(Stored items)
○ ○ ○ ○ ○ ○ ○

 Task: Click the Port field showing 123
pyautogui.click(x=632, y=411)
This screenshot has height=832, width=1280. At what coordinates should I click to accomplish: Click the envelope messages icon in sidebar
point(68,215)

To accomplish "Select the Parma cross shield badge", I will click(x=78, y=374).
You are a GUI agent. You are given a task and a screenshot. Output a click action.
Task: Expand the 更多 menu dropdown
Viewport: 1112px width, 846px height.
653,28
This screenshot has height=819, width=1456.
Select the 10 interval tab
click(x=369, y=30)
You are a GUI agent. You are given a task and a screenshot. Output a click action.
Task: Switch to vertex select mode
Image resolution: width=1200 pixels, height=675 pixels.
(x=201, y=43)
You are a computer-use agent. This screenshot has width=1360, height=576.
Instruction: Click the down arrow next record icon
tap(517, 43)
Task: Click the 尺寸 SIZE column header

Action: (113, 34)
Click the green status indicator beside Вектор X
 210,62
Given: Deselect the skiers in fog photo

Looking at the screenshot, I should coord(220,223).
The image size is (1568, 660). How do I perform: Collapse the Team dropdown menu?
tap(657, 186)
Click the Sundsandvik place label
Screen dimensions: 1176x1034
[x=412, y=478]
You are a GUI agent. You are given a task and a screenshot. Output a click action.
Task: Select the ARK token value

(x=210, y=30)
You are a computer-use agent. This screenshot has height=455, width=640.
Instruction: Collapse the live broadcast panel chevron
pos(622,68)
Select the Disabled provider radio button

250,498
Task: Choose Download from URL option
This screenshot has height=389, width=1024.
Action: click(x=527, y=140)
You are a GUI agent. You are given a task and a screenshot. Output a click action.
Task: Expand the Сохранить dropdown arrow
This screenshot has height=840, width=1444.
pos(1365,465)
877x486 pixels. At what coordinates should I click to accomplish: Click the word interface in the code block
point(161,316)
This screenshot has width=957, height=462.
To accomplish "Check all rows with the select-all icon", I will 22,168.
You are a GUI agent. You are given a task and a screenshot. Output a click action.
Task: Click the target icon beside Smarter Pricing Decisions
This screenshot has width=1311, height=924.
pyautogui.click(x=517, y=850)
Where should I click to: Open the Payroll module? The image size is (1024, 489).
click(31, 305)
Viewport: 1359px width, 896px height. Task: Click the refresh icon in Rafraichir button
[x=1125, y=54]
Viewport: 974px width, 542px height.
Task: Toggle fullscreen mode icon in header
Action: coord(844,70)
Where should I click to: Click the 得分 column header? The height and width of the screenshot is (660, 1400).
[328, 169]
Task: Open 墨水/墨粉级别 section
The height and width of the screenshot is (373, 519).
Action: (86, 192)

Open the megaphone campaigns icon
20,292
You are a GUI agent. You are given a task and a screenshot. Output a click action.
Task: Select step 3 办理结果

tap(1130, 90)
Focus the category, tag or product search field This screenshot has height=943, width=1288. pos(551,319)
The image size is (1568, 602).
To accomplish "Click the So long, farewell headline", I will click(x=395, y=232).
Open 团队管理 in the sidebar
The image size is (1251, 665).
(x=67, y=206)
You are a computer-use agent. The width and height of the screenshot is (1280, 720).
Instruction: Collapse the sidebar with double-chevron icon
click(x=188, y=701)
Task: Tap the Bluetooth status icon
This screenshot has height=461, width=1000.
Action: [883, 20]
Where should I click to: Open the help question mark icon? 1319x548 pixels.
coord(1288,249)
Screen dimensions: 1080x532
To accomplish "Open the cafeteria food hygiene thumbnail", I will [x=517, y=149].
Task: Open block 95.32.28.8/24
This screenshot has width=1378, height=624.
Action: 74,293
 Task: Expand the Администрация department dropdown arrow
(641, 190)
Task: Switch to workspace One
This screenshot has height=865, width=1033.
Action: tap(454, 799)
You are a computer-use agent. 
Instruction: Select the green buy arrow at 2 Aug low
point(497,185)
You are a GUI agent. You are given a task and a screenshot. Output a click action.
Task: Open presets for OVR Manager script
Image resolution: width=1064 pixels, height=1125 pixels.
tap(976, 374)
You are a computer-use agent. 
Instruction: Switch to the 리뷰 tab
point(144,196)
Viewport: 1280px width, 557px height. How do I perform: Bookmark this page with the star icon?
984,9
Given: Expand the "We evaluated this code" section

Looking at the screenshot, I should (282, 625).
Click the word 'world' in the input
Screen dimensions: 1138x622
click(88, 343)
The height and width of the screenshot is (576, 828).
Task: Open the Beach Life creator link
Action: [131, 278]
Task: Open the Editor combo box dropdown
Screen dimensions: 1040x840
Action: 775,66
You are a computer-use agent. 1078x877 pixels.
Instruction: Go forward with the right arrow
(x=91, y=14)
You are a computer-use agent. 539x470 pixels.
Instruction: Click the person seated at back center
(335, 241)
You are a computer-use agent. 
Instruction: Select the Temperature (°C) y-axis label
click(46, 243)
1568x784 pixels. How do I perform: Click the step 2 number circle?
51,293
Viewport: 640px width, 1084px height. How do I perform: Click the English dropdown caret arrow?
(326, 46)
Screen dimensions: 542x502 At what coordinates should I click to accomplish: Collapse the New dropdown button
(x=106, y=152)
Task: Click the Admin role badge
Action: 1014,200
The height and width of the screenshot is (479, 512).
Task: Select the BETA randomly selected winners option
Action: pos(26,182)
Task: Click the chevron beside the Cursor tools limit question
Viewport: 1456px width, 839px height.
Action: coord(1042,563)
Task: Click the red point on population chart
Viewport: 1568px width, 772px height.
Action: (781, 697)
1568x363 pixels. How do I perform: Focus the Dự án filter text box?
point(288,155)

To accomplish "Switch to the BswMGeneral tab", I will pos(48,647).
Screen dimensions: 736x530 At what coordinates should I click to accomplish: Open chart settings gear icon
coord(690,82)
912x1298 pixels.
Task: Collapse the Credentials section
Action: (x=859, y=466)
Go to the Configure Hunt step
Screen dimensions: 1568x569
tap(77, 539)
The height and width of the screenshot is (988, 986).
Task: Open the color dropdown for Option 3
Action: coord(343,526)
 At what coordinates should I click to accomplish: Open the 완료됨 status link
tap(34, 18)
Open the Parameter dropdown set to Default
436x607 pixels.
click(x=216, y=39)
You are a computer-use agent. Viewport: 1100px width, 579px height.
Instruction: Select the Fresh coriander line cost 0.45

○ ○ ○ ○ ○ ○ ○

The entries above must be returned in full, exactly as shown.

 Task: Click the Port field showing 123
pyautogui.click(x=632, y=411)
This screenshot has height=832, width=1280. At what coordinates should I click to accomplish: Click the envelope messages icon in sidebar
point(68,215)

To accomplish "Select the Parma cross shield badge", I will click(x=78, y=374).
You are a GUI agent. You are given a task and a screenshot. Output a click action.
Task: Expand the 更多 menu dropdown
Viewport: 1112px width, 846px height.
653,28
This screenshot has height=819, width=1456.
Select the 10 interval tab
click(x=369, y=30)
You are a GUI agent. You are given a task and a screenshot. Output a click action.
Task: Switch to vertex select mode
Image resolution: width=1200 pixels, height=675 pixels.
(x=201, y=43)
You are a computer-use agent. This screenshot has width=1360, height=576.
Instruction: Click the down arrow next record icon
tap(517, 43)
Task: Click the 尺寸 SIZE column header

Action: (113, 34)
Click the green status indicator beside Вектор X
 210,62
Given: Deselect the skiers in fog photo

Looking at the screenshot, I should coord(220,223).
The image size is (1568, 660). How do I perform: Collapse the Team dropdown menu?
tap(657, 186)
Click the Sundsandvik place label
Screen dimensions: 1176x1034
[x=412, y=478]
You are a GUI agent. You are given a task and a screenshot. Output a click action.
Task: Select the ARK token value

(x=210, y=30)
You are a computer-use agent. This screenshot has height=455, width=640.
Instruction: Collapse the live broadcast panel chevron
pos(622,68)
Select the Disabled provider radio button

250,498
Task: Choose Download from URL option
This screenshot has height=389, width=1024.
Action: click(x=527, y=140)
You are a GUI agent. You are given a task and a screenshot. Output a click action.
Task: Expand the Сохранить dropdown arrow
This screenshot has height=840, width=1444.
pos(1365,465)
877x486 pixels. At what coordinates should I click to accomplish: Click the word interface in the code block
point(161,316)
This screenshot has width=957, height=462.
To accomplish "Check all rows with the select-all icon", I will 22,168.
You are a GUI agent. You are given a task and a screenshot. Output a click action.
Task: Click the target icon beside Smarter Pricing Decisions
This screenshot has width=1311, height=924.
pyautogui.click(x=517, y=850)
Where should I click to: Open the Payroll module? The image size is (1024, 489).
click(31, 305)
Viewport: 1359px width, 896px height. Task: Click the refresh icon in Rafraichir button
[x=1125, y=54]
Viewport: 974px width, 542px height.
Task: Toggle fullscreen mode icon in header
Action: coord(844,70)
Where should I click to: Click the 得分 column header? The height and width of the screenshot is (660, 1400).
[328, 169]
Task: Open 墨水/墨粉级别 section
The height and width of the screenshot is (373, 519).
Action: (86, 192)

Open the megaphone campaigns icon
20,292
You are a GUI agent. You are given a task and a screenshot. Output a click action.
Task: Select step 3 办理结果

tap(1130, 90)
Focus the category, tag or product search field This screenshot has height=943, width=1288. pos(551,319)
The image size is (1568, 602).
To accomplish "Click the So long, farewell headline", I will click(x=395, y=232).
Open 团队管理 in the sidebar
The image size is (1251, 665).
(x=67, y=206)
You are a computer-use agent. The width and height of the screenshot is (1280, 720).
Instruction: Collapse the sidebar with double-chevron icon
click(x=188, y=701)
Task: Tap the Bluetooth status icon
This screenshot has height=461, width=1000.
Action: [883, 20]
Where should I click to: Open the help question mark icon? 1319x548 pixels.
coord(1288,249)
Screen dimensions: 1080x532
To accomplish "Open the cafeteria food hygiene thumbnail", I will [x=517, y=149].
Task: Open block 95.32.28.8/24
This screenshot has width=1378, height=624.
Action: 74,293
 Task: Expand the Администрация department dropdown arrow
(641, 190)
Task: Switch to workspace One
This screenshot has height=865, width=1033.
Action: tap(454, 799)
You are a computer-use agent. 
Instruction: Select the green buy arrow at 2 Aug low
point(497,185)
You are a GUI agent. You are given a task and a screenshot. Output a click action.
Task: Open presets for OVR Manager script
Image resolution: width=1064 pixels, height=1125 pixels.
tap(976, 374)
You are a computer-use agent. 
Instruction: Switch to the 리뷰 tab
point(144,196)
Viewport: 1280px width, 557px height. How do I perform: Bookmark this page with the star icon?
984,9
Given: Expand the "We evaluated this code" section

Looking at the screenshot, I should (282, 625).
Click the word 'world' in the input
Screen dimensions: 1138x622
click(88, 343)
The height and width of the screenshot is (576, 828).
Task: Open the Beach Life creator link
Action: [131, 278]
Task: Open the Editor combo box dropdown
Screen dimensions: 1040x840
Action: 775,66
You are a computer-use agent. 1078x877 pixels.
Instruction: Go forward with the right arrow
(x=91, y=14)
You are a computer-use agent. 539x470 pixels.
Instruction: Click the person seated at back center
(335, 241)
You are a computer-use agent. 
Instruction: Select the Temperature (°C) y-axis label
click(46, 243)
1568x784 pixels. How do I perform: Click the step 2 number circle?
51,293
Viewport: 640px width, 1084px height. How do I perform: Click the English dropdown caret arrow?
(326, 46)
Screen dimensions: 542x502 At what coordinates should I click to accomplish: Collapse the New dropdown button
(x=106, y=152)
Task: Click the Admin role badge
Action: 1014,200
The height and width of the screenshot is (479, 512).
Task: Select the BETA randomly selected winners option
Action: pos(26,182)
Task: Click the chevron beside the Cursor tools limit question
Viewport: 1456px width, 839px height.
Action: coord(1042,563)
Task: Click the red point on population chart
Viewport: 1568px width, 772px height.
Action: (781, 697)
1568x363 pixels. How do I perform: Focus the Dự án filter text box?
point(288,155)

To accomplish "Switch to the BswMGeneral tab", I will pos(48,647).
Screen dimensions: 736x530 At what coordinates should I click to accomplish: Open chart settings gear icon
coord(690,82)
912x1298 pixels.
Task: Collapse the Credentials section
Action: (x=859, y=466)
Go to the Configure Hunt step
Screen dimensions: 1568x569
tap(77, 539)
The height and width of the screenshot is (988, 986).
Task: Open the color dropdown for Option 3
Action: coord(343,526)
 At what coordinates should I click to accomplish: Open the 완료됨 status link
tap(34, 18)
Open the Parameter dropdown set to Default
436x607 pixels.
click(x=216, y=39)
You are a computer-use agent. Viewport: 1100px width, 579px height.
Instruction: Select the Fresh coriander line cost 0.45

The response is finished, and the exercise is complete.